The same rule applies to the conditional delivery of the insurance policy. In 29 Am.Jur. 165, it is said: "The operative effect of an insurance policy may be made to depend upon the meeting of the terms of a condition or conditions upon which delivery of the policy was made. It is consequently asserted that a policy delivered on condition does not bind the insurer unless the condition is met."
In the case of Eaton v. New York Life Ins. Co. of New York, 315 Pa. 68, 172 A. 121, 95 A.L.R. 462, the court held that the possession of the policy by the insured raised a presumption of delivery but that the presumption may be rebutted by parol testimony showing the delivery to be conditional upon acceptance by the insured. In this case the defendant's retention of the policy only raises a presumption of acceptance. According to his affidavit, he did not choose to accept it. Stallings v. Occidental Life Ins. Co., 229 N.C. 529, 50 S.E.2d 292.
Neither the plaintiff Ritchey nor his sub-agent, Pullen, mention in their affidavits that the delivery of the policy was conditional upon the defendant's acceptance. Both do point out that the defendant never surrendered the policy for cancellation.
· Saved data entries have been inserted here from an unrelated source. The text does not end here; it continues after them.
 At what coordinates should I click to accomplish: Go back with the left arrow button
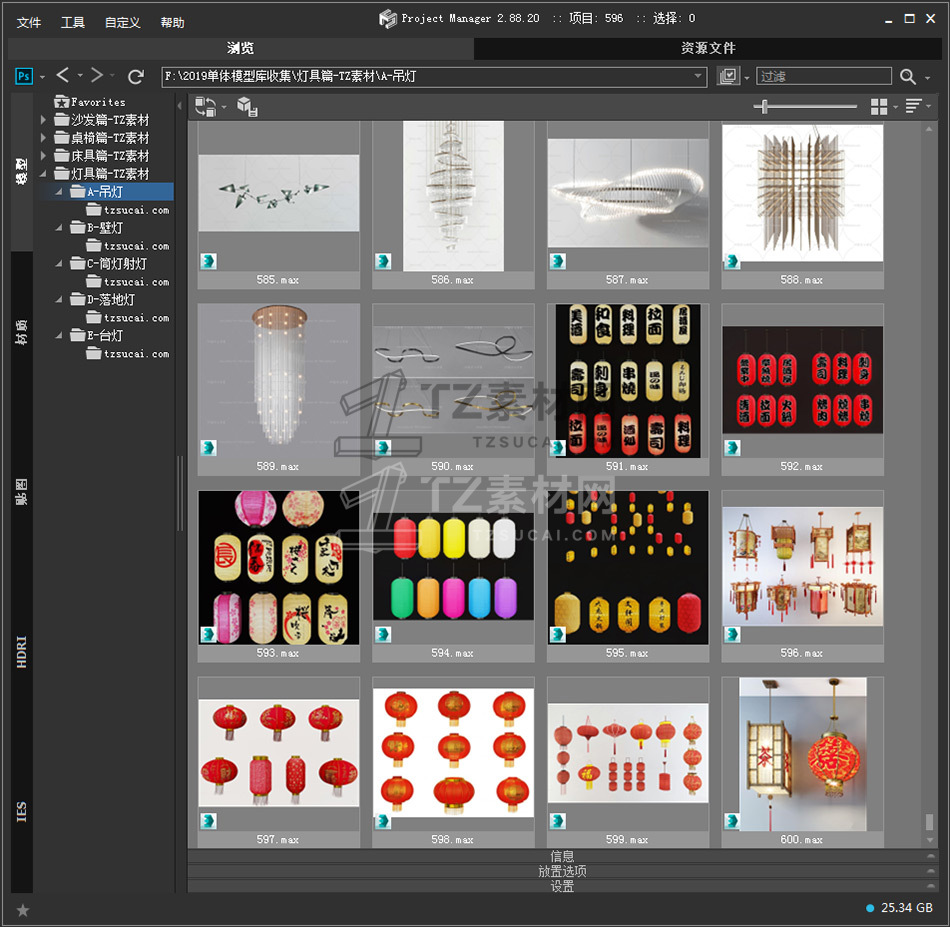(x=63, y=76)
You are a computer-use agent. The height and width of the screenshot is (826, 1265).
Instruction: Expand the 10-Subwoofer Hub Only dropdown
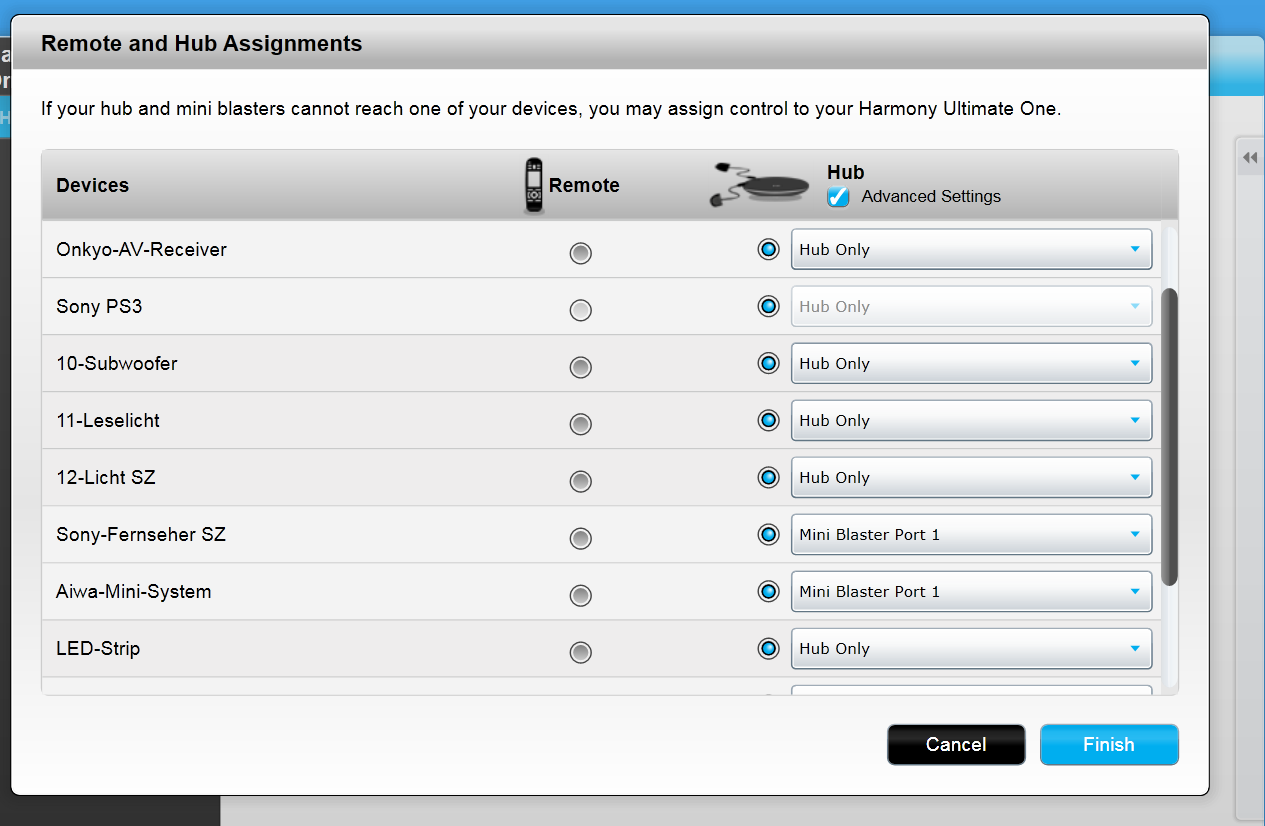[971, 364]
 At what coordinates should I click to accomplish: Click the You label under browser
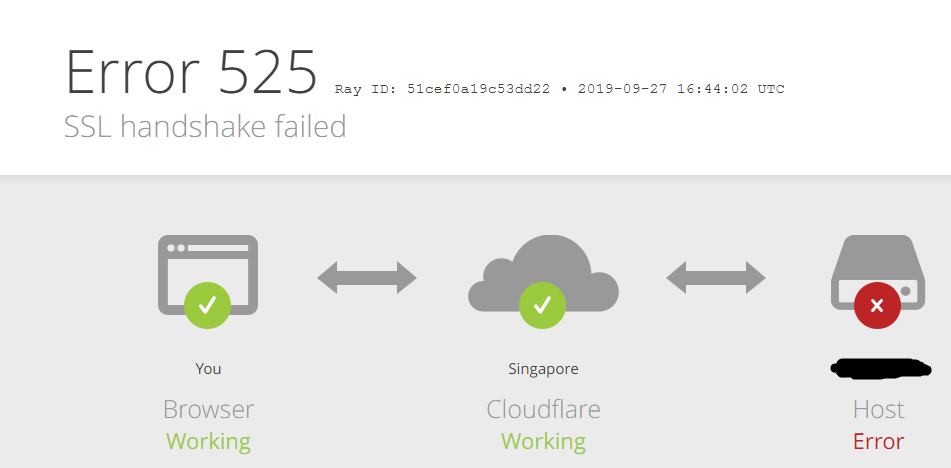[x=208, y=369]
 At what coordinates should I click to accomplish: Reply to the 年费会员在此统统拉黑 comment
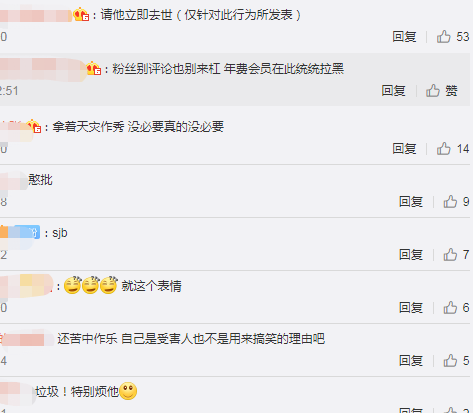[393, 90]
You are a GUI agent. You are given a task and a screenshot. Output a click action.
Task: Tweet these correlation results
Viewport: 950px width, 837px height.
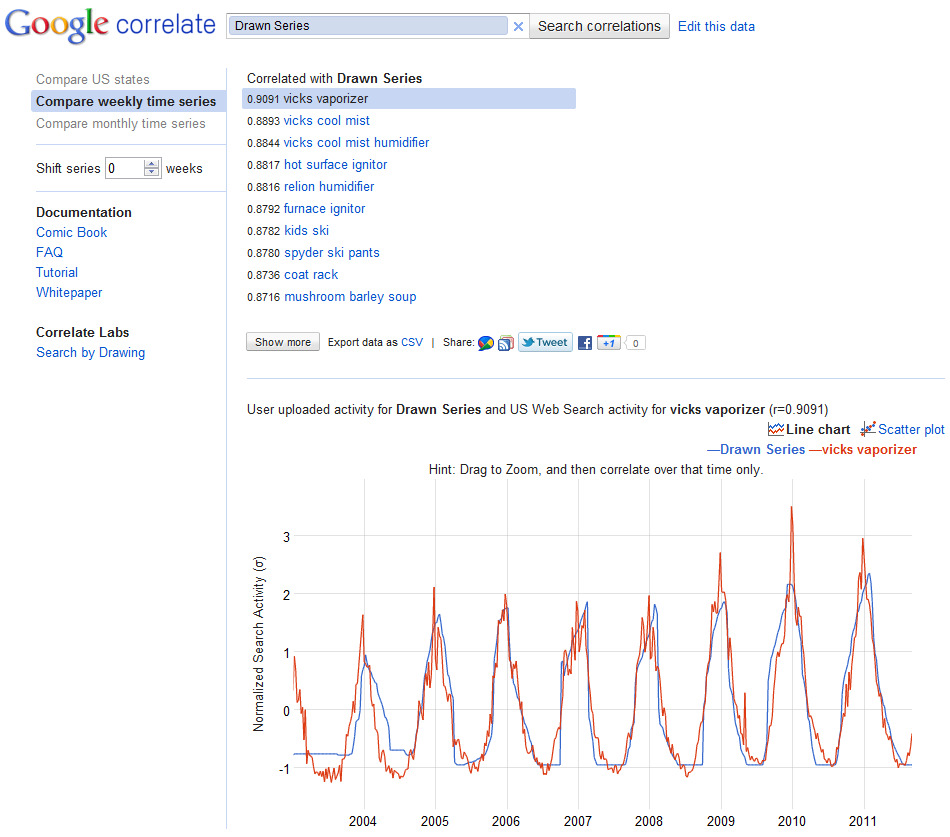click(544, 342)
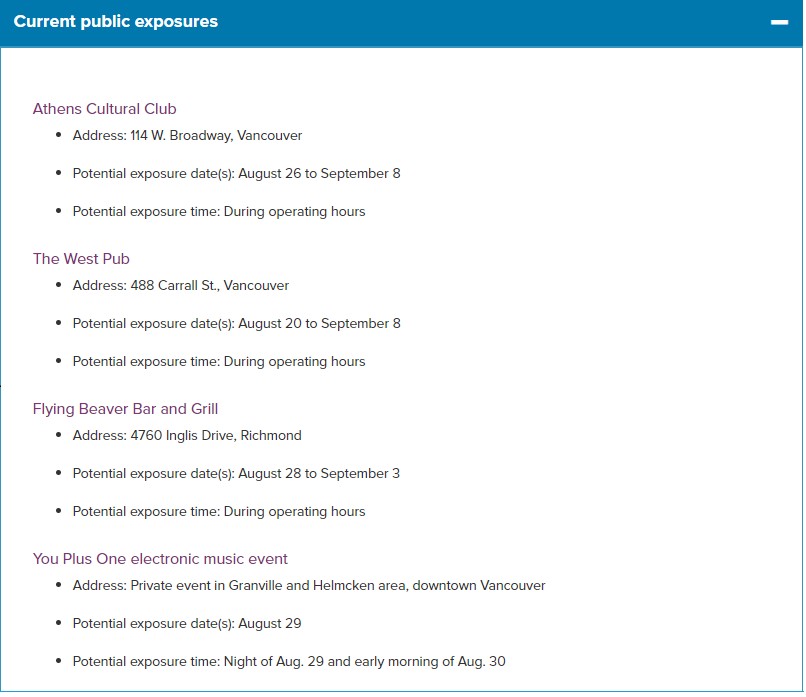Viewport: 806px width, 697px height.
Task: Click West Pub exposure dates August 20 line
Action: tap(236, 324)
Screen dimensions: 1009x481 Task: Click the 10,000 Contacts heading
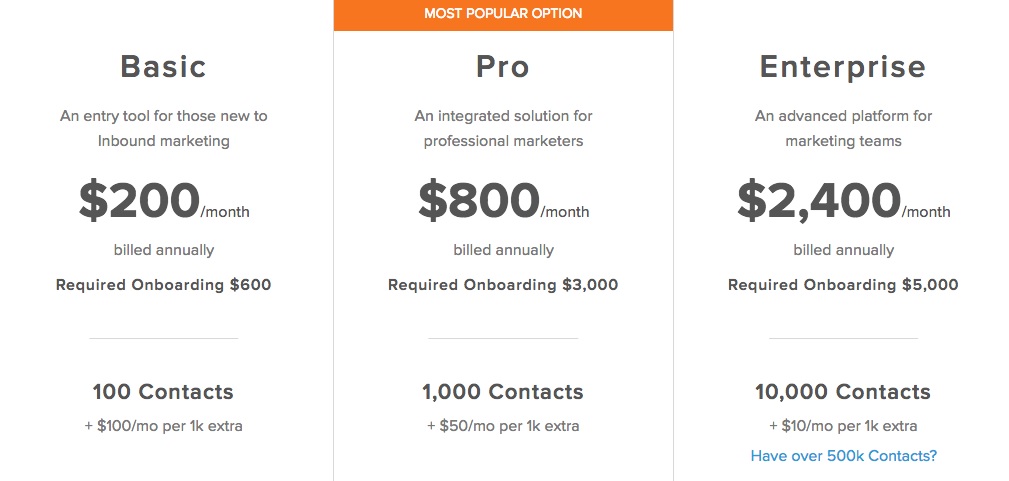coord(843,391)
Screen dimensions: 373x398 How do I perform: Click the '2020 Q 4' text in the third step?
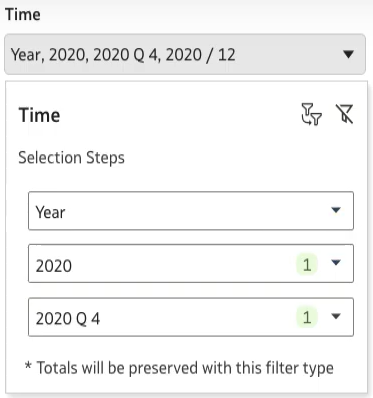[x=68, y=319]
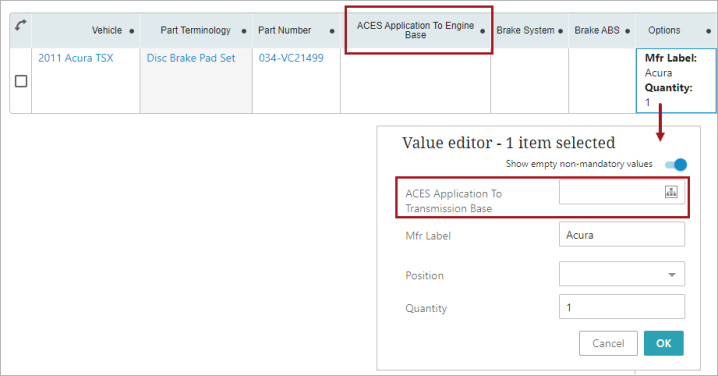Click the dot menu beside Part Number column
Viewport: 718px width, 376px height.
(332, 31)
However, viewing the evidence in the light most favorable to the defendant and resolving every intendment reasonably deducible therefrom in his favor, there is raised a genuine issue as to a material fact, i. e., whether it was agreed and understood between the parties, as alleged and stated by the defendant, that he would have 90 days to accept the life insurance policy. If the condition precedent was never met, there was no consideration for the note. Thus, if the defendant's allegations and statements are found to be true, this is a complete defense to the action. This issue should have been submitted to a court or jury for determination. Sidor v. Dreeben, Tex.Civ.App., 236 S.W.2d 841. The trial court, therefore, erred in sustaining the plaintiffs' motion for summary judgment.
The judgment is reversed and the cause remanded for another trial.